━━━ PROVIDED DATA ━━━

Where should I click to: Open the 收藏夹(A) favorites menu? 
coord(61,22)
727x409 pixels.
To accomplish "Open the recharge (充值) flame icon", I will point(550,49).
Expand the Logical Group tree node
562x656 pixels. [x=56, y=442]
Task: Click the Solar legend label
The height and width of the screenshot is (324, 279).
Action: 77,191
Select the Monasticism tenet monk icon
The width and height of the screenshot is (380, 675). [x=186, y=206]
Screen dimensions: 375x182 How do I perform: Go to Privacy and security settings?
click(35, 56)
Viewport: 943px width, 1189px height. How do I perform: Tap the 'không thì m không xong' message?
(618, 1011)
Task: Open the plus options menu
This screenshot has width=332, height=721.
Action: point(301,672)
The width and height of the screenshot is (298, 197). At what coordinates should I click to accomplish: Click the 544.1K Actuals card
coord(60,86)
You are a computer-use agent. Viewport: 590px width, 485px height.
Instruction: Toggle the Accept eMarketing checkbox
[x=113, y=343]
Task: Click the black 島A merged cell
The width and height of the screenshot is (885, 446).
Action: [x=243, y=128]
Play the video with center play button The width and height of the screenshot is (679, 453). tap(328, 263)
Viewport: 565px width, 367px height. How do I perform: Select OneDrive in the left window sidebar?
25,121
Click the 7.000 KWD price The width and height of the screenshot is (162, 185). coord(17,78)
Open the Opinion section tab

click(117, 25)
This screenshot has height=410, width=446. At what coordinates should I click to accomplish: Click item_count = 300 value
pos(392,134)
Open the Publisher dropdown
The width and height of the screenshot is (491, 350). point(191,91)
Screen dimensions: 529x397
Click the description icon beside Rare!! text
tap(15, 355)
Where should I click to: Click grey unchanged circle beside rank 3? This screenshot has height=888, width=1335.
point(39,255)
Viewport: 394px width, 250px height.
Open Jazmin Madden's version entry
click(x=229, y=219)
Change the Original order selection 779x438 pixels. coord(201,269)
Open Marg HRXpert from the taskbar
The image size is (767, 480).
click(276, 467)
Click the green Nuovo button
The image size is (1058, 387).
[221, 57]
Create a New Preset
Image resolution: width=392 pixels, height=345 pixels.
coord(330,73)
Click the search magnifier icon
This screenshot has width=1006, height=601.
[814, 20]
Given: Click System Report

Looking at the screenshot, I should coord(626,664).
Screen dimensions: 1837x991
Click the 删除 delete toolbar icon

━━━

### WHAT YOU ARE ASKED TO DO
When the string "button" appears in a line of the records above, that line is to be copied.

### EXPECTED ANSWER
Play the video with center play button The width and height of the screenshot is (679, 453). tap(328, 263)
Click the green Nuovo button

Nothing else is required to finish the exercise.